El Cabildo de Lanzarote y La Graciosa ha iniciado la tramitación de una sanción superior a los 4.000 euros contra el conductor interceptado recientemente en Arrecife cuando presuntamente realizaba un servicio ilegal de transporte de pasajeros.
La actuación forma parte del refuerzo de los controles contra el intrusismo en el transporte insular y los denominados “taxis pirata”, vehículos particulares que recogen pasajeros en la vía pública o conciertan traslados mediante aplicaciones no oficiales y servicios de mensajería.
El presidente del Cabildo, Oswaldo Betancort, afirmó que la institución actuará con contundencia para erradicar estas prácticas.
“No vamos a permitir que el intrusismo ponga en riesgo la seguridad de nuestros residentes y turistas, ni que se dañe el sustento de las familias que cumplen estrictamente con la legalidad”, señaló.
Betancort aseguró además que el Cabildo continuará trabajando de manera coordinada con las fuerzas de seguridad para retirar de las carreteras a quienes operen sin autorización.
La reciente intervención en Arrecife afectó a un conductor reincidente que trasladaba a un número de pasajeros superior al permitido en un vehículo particular.
El caso constituye la primera actuación dentro de un marco de colaboración reforzado entre la Inspección de Transportes del Cabildo y la Policía Local de Arrecife.
El consejero insular de Transportes y Movilidad, Miguel Ángel Jiménez, felicitó a los agentes por su intervención y anunció que se incrementarán progresivamente las inspecciones.
“Vamos a reforzar y multiplicar las actuaciones para detectar y apartar de las carreteras a cualquier vehículo que ofrezca servicios de transporte sin la autorización reglamentaria”, afirmó.
Riesgos para los pasajeros
El Cabildo ha pedido a residentes y turistas que eviten el uso de estos servicios y recurran exclusivamente a medios de transporte autorizados.
Miguel Ángel Jiménez advirtió de que estos vehículos no ofrecen las mismas garantías técnicas, profesionales ni aseguradoras que el transporte regulado.

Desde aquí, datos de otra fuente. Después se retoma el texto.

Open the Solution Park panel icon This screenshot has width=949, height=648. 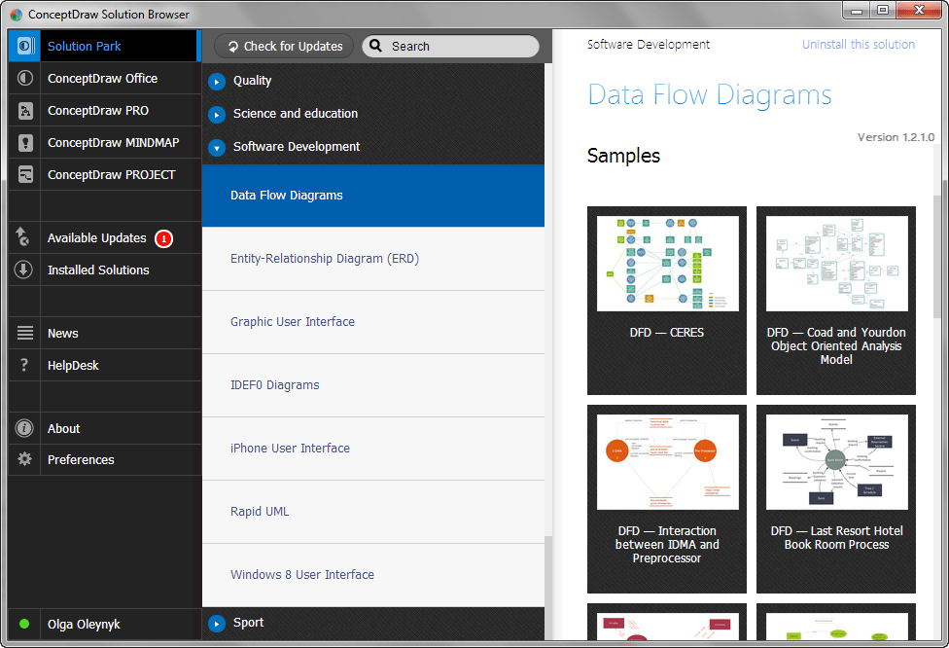(21, 46)
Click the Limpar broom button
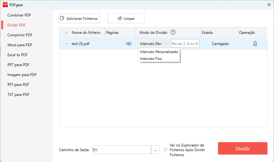The image size is (274, 162). [126, 18]
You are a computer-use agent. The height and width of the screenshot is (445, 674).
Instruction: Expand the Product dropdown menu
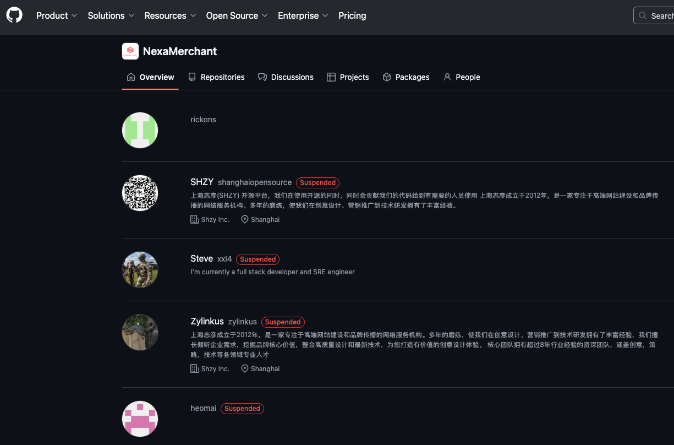pos(57,15)
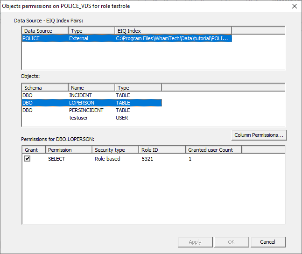
Task: Sort by the Data Source column header
Action: [x=45, y=31]

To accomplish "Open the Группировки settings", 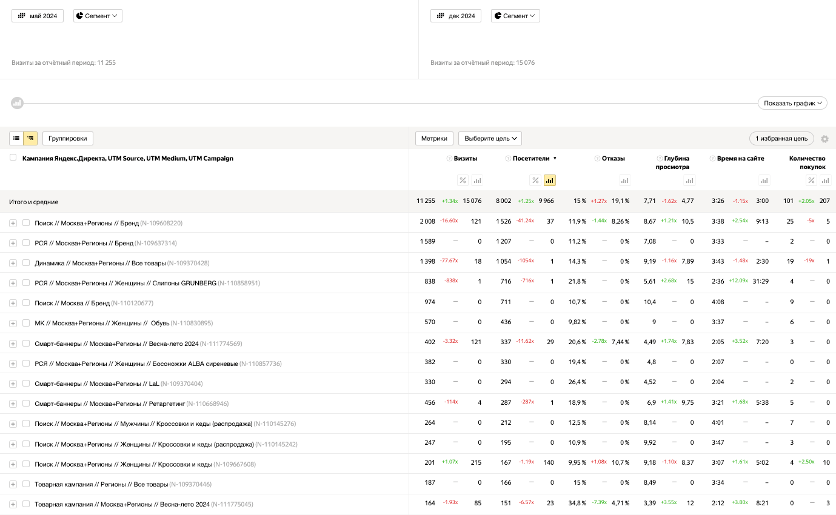I will coord(67,138).
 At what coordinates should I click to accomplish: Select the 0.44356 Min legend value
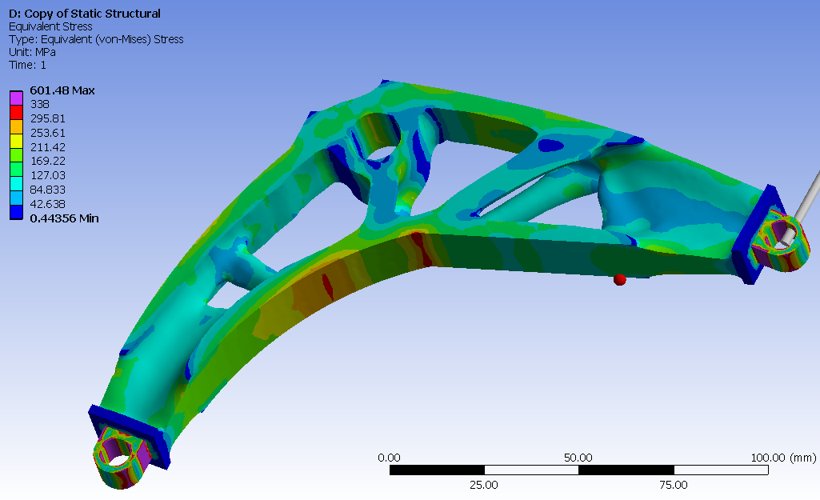64,218
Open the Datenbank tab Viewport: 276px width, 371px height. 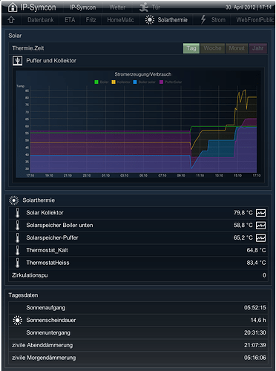point(41,20)
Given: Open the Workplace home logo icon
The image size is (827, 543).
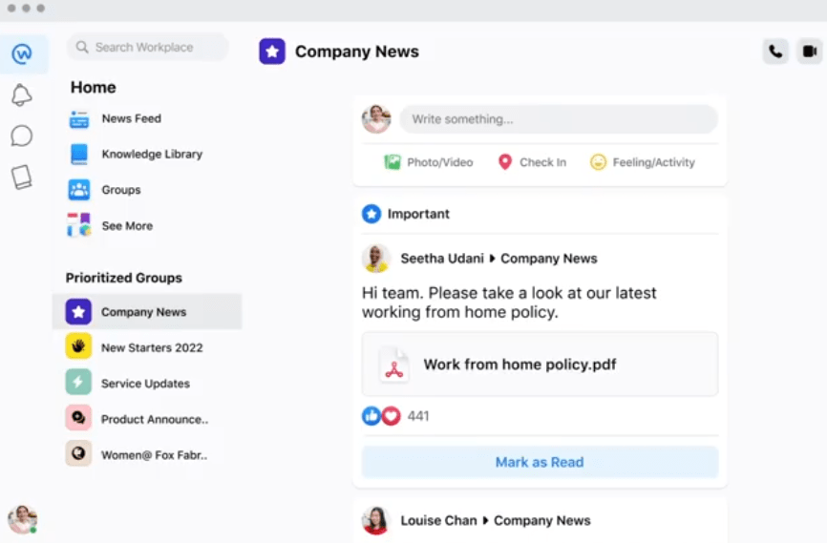Looking at the screenshot, I should [22, 53].
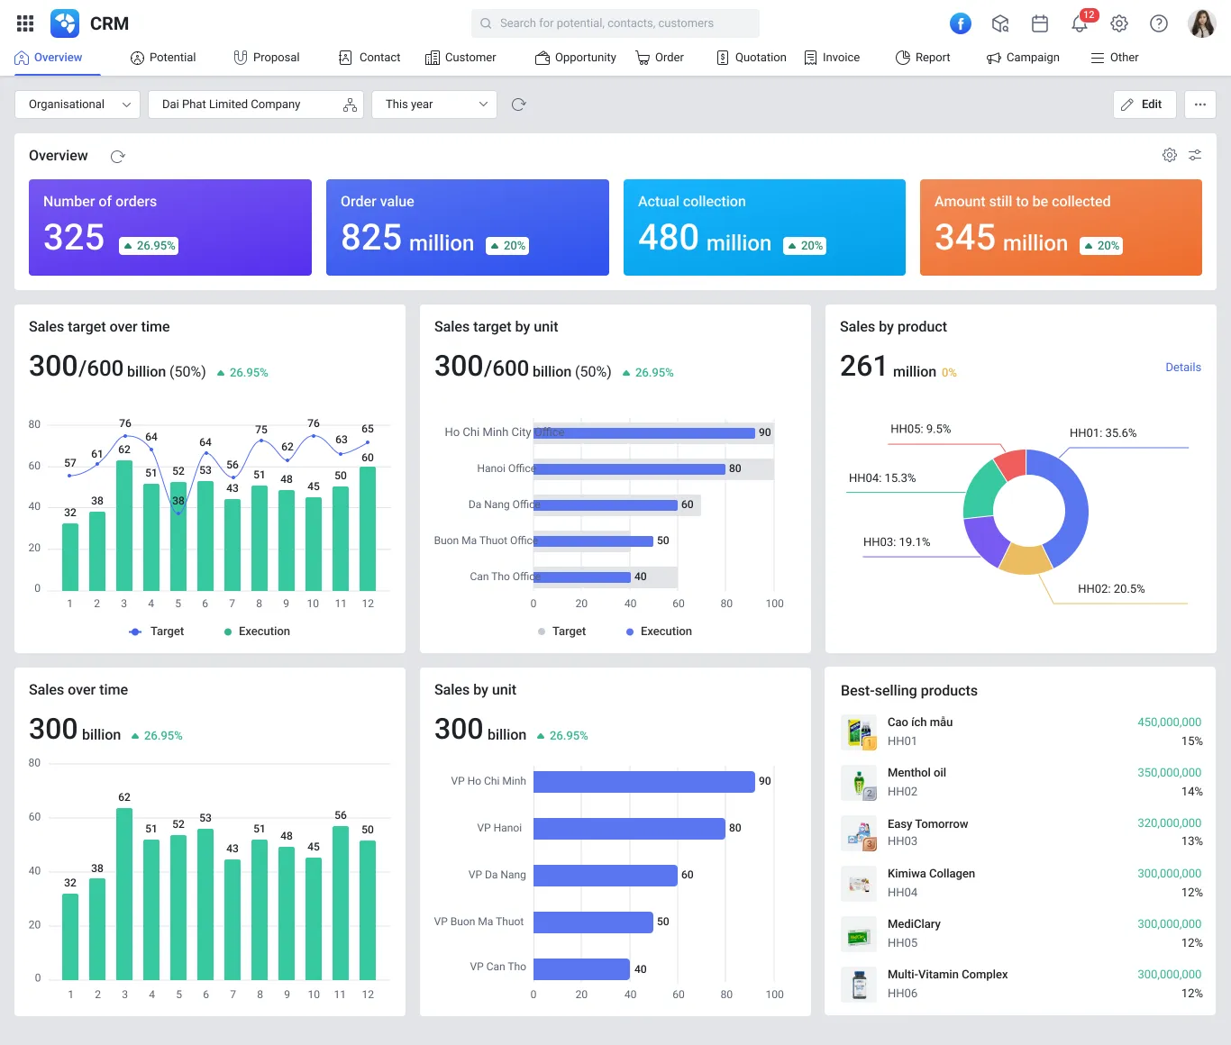Open the notifications bell with 12 alerts
The image size is (1231, 1045).
[x=1080, y=23]
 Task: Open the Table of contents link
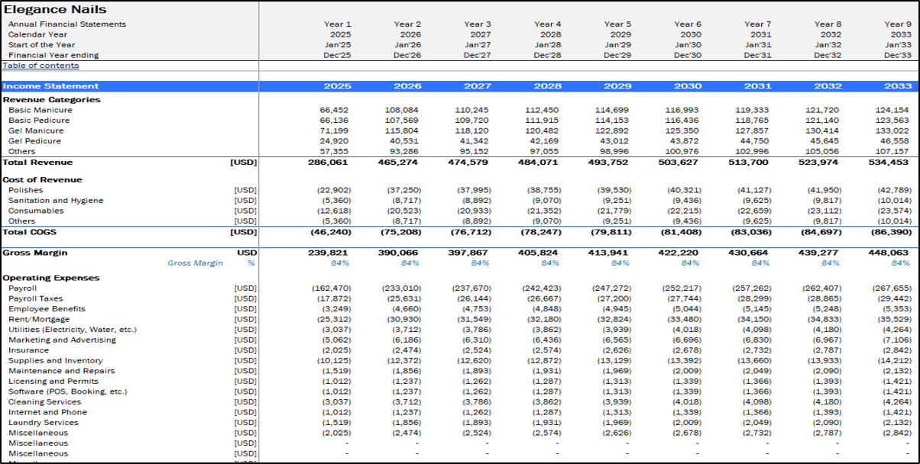[x=40, y=66]
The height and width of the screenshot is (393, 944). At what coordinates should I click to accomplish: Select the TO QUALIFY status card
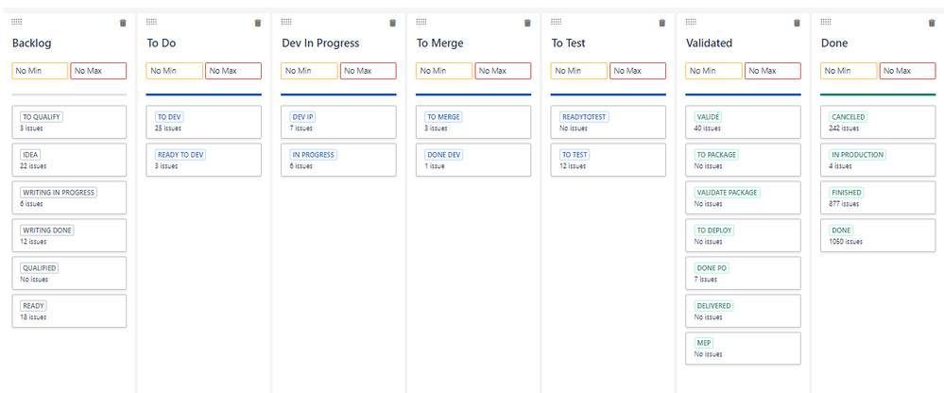point(69,122)
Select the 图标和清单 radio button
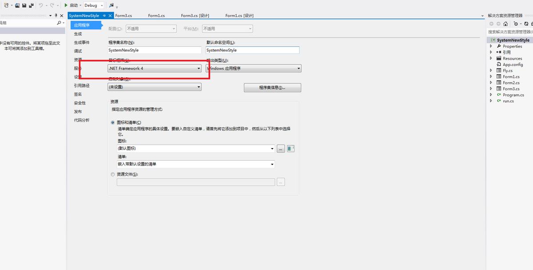 113,122
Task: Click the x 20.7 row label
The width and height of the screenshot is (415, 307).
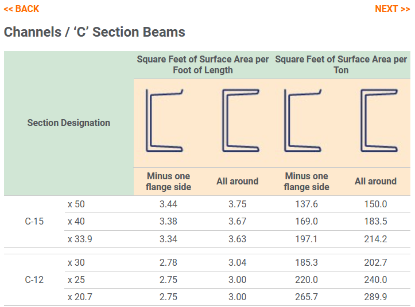Action: pos(80,297)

“Ni garantizan el estado del coche, ni pasan las inspecciones específicas para transportar personas, y sus conductores carecen de una validación profesional”, explicó.
El consejero añadió que los usuarios también pueden quedar expuestos a fraudes en el cobro y no disponen de las coberturas obligatorias para pasajeros que sí ofrece el sector oficial.
Multas de hasta 6.000 euros
El Servicio de Inspección del Cabildo recuerda que la normativa canaria de transportes contempla multas de entre 4.001 y 6.000 euros por este tipo de intrusismo.
Además de la sanción económica, se puede ordenar la inmovilización inmediata del vehículo.
Estas medidas son independientes de las posibles responsabilidades civiles o penales que puedan derivarse si se produce un accidente de tráfico.
La institución insular sostiene también que el transporte clandestino supone una competencia desleal para el sector del taxi.
El Cabildo recuerda que los profesionales autorizados deben cumplir obligaciones fiscales, disponer de seguros específicos de responsabilidad civil y superar las revisiones técnicas y de licencias exigidas por la normativa.